ヘリオポリスの創造神話
出典: フリー百科事典『ウィキペディア(Wikipedia)』 (2021/06/06 09:11 UTC 版)
「古代エジプトの宗教」の記事における「ヘリオポリスの創造神話」の解説
ラー神は、アトゥム神の特徴や性格の一部を取り入れて、ヘリオポリス神学による世界の創造神ラー・アトゥムとして崇拝されるようになり、神官たちは、そのさまざまな特徴を明確にしようとした。この神は、ケプリとも同一視され、太陽を押して運ぶ甲虫として表現された。 天地創造神話の中で最も有名で優勢であった ヘリオポリスの宇宙創造神話を通じて、ラー独自の強力な役割が強調されていった。ここでは、ラーと宇宙の神々や他の神々との関係が明確にされている。天空や大地、風、太陽、月そして星々といった自然の神々は、この神話の中で重要な役割を果たすが、宇宙神でない神々は、小さな役割を担っているにすぎない。この神話の主な資料はピラミッド・テキストである。 この神話は、ふたつの九柱神のグループについて語っている。ひとつは、大九柱神と呼ばれる、ラー・アトゥム、シュウ、テフネト、ゲブ、ヌゥト、オシリス、イシス、ネフティス、セトから成り、もうひとつは、ホルスの指導の下に弱小の神々によって構成される、小九柱神と呼ばれるものである。 この神話に対抗するように、メンフィスでは、神官たちが自らの神であるプタハをブンと同一視し、プタハを中心にして発展させた、メンフィス神学を作り上げた。
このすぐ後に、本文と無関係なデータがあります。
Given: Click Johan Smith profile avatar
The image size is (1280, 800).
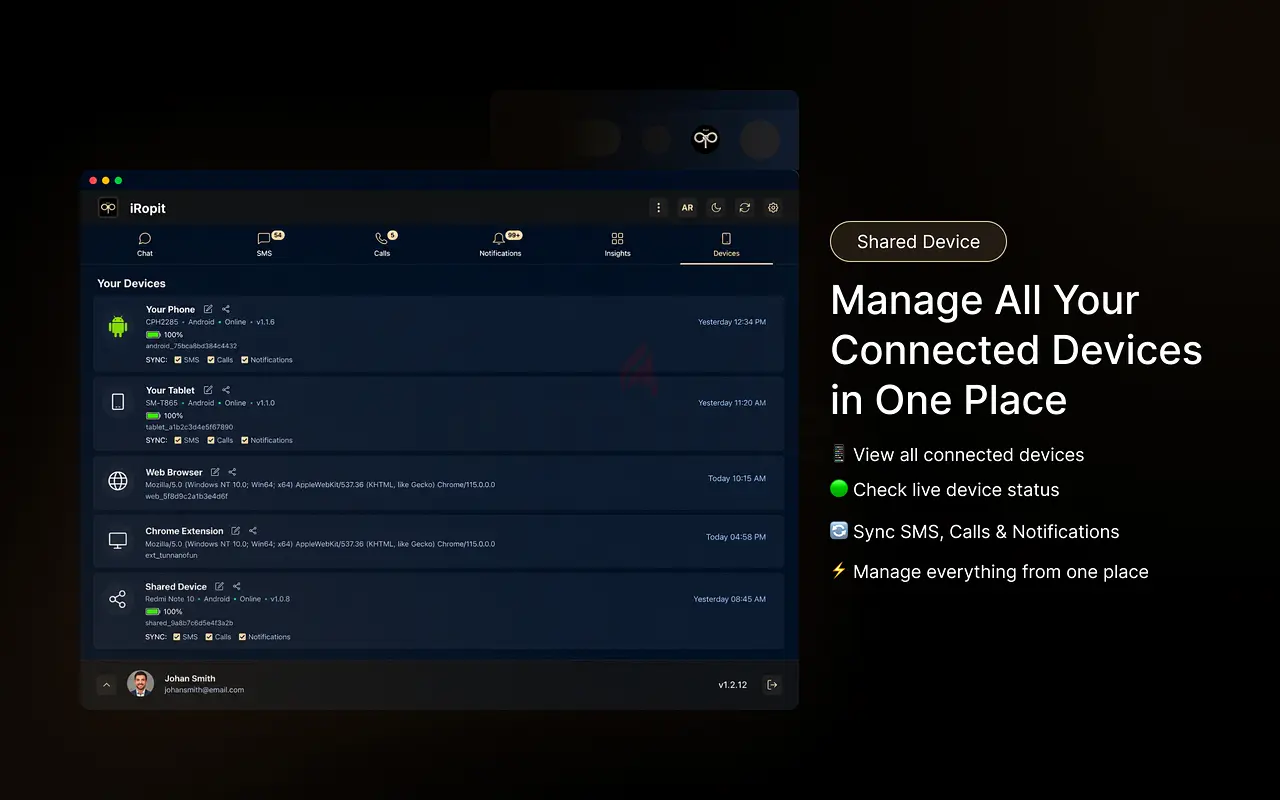Looking at the screenshot, I should (141, 684).

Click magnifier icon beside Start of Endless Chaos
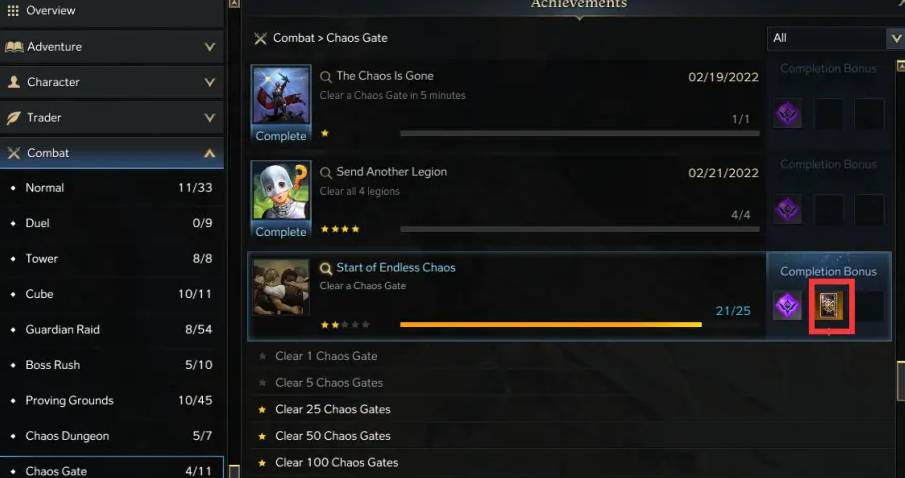(x=326, y=268)
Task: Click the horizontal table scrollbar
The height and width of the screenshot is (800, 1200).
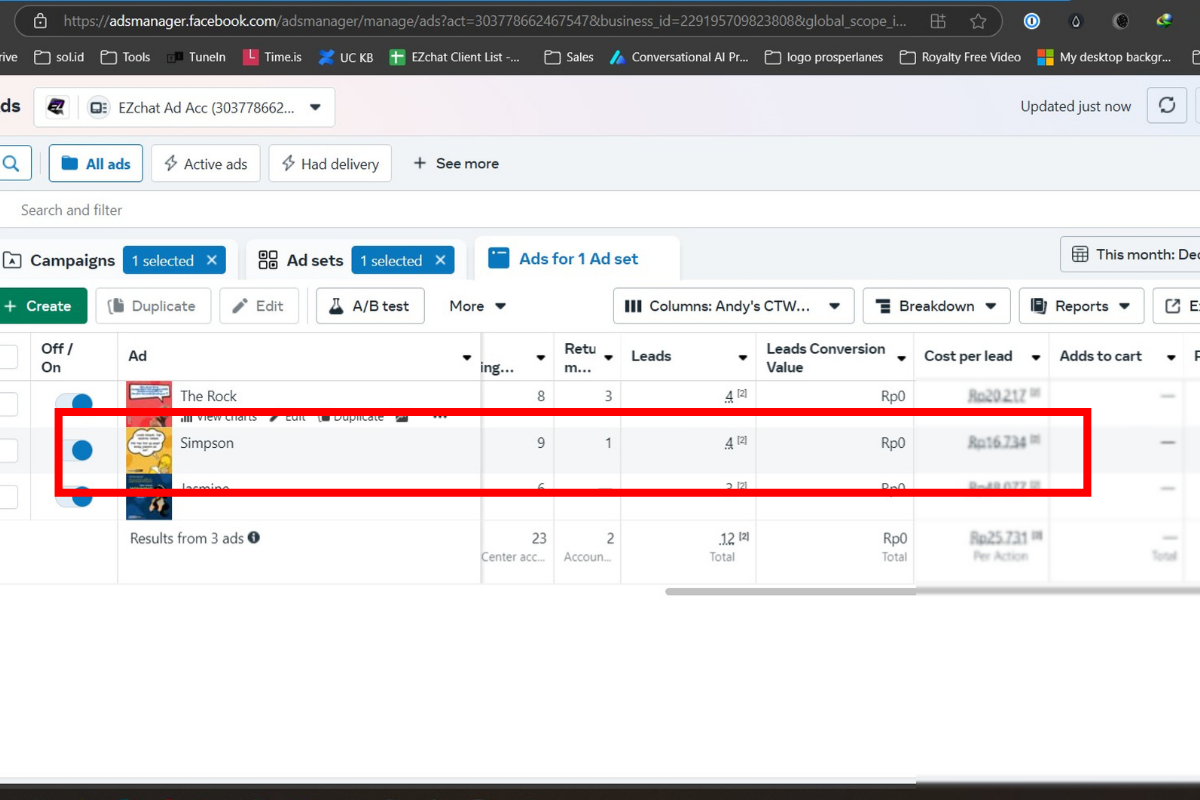Action: pyautogui.click(x=790, y=591)
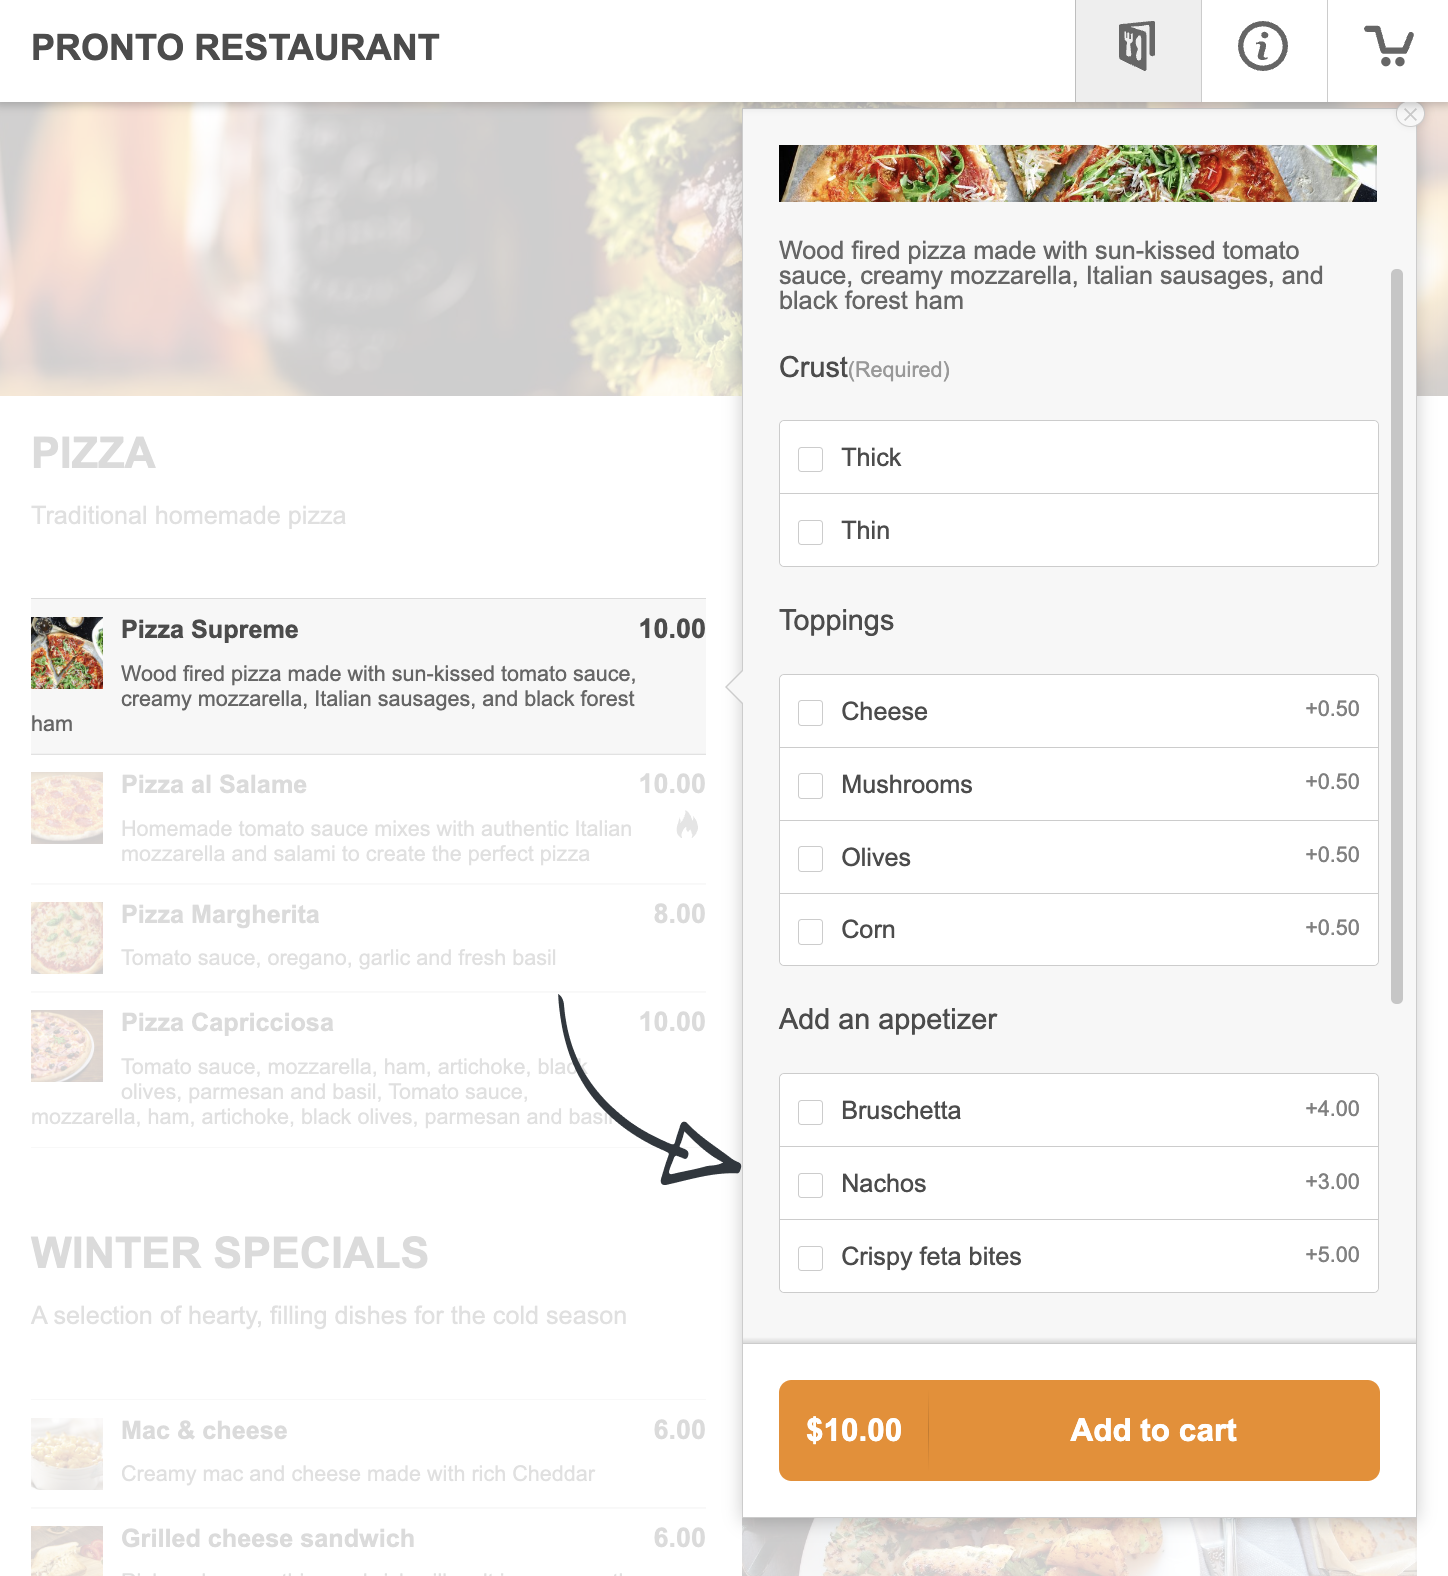
Task: Click the restaurant info icon
Action: tap(1263, 47)
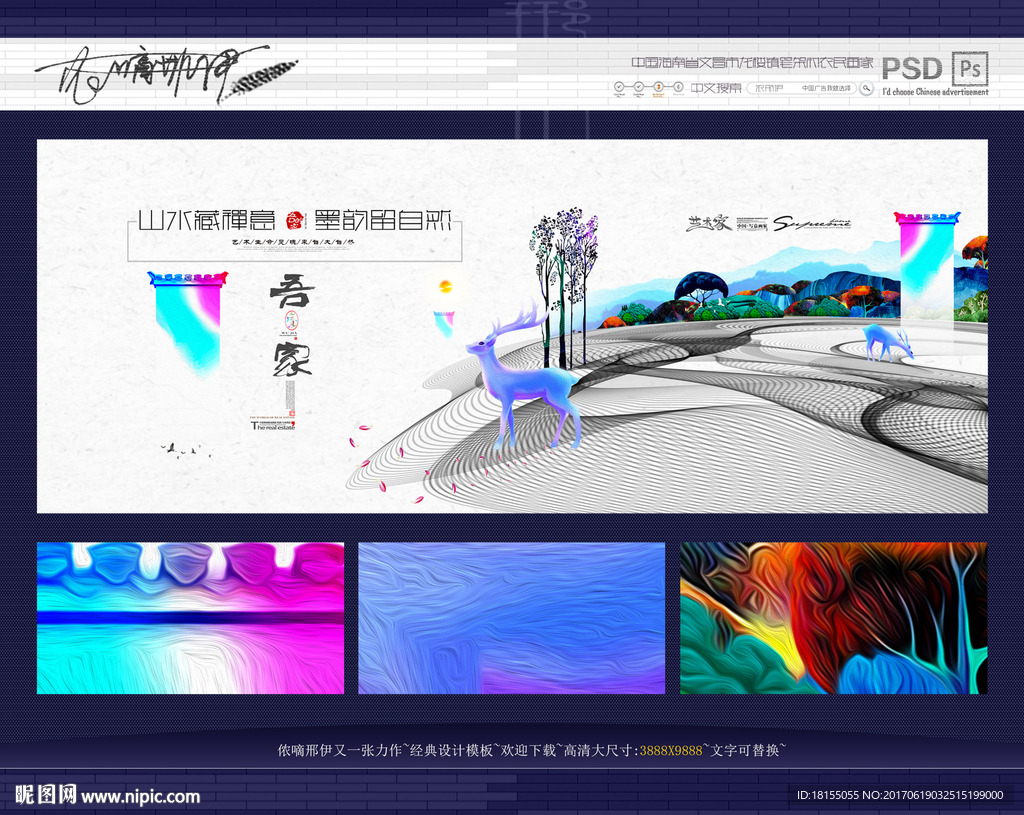This screenshot has height=815, width=1024.
Task: Click the handwritten signature at top left
Action: click(x=150, y=72)
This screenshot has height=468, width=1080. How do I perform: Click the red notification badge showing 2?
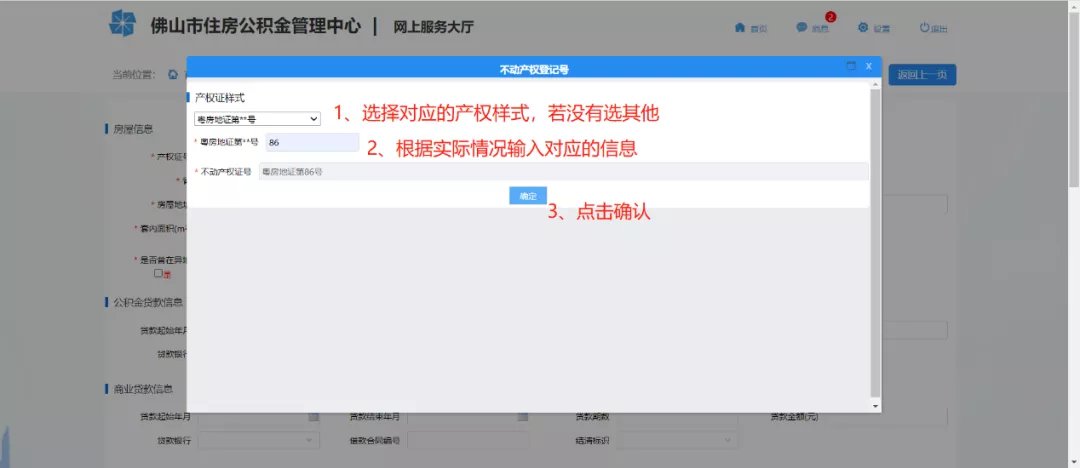point(830,17)
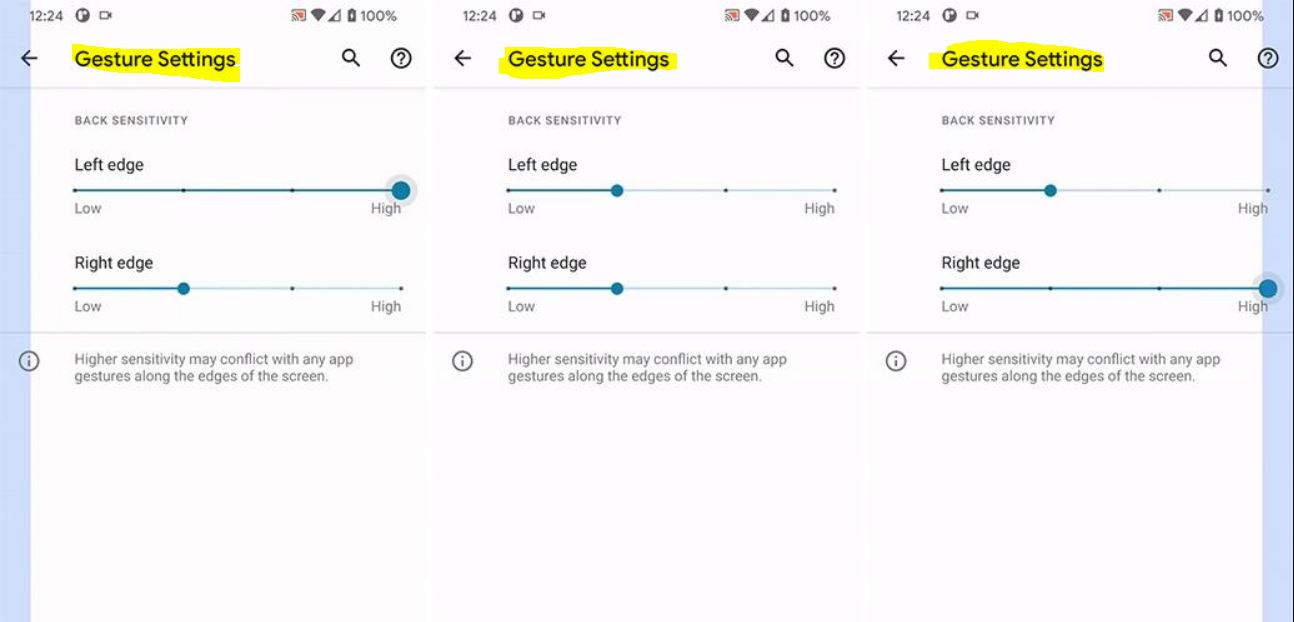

また、ヘルモポリスの地が、ヘリオポリス神学とメンフィス神学に次ぐ第三の神学の中心となっていった。この地では、神話は互いに矛盾なくさまざまな形を取り、その地と主な神々の優勢を確立しようとした。 他にも、新王国時代のテーベの創造神話のような別の神々と結びついたあまり重要でない神話もあった。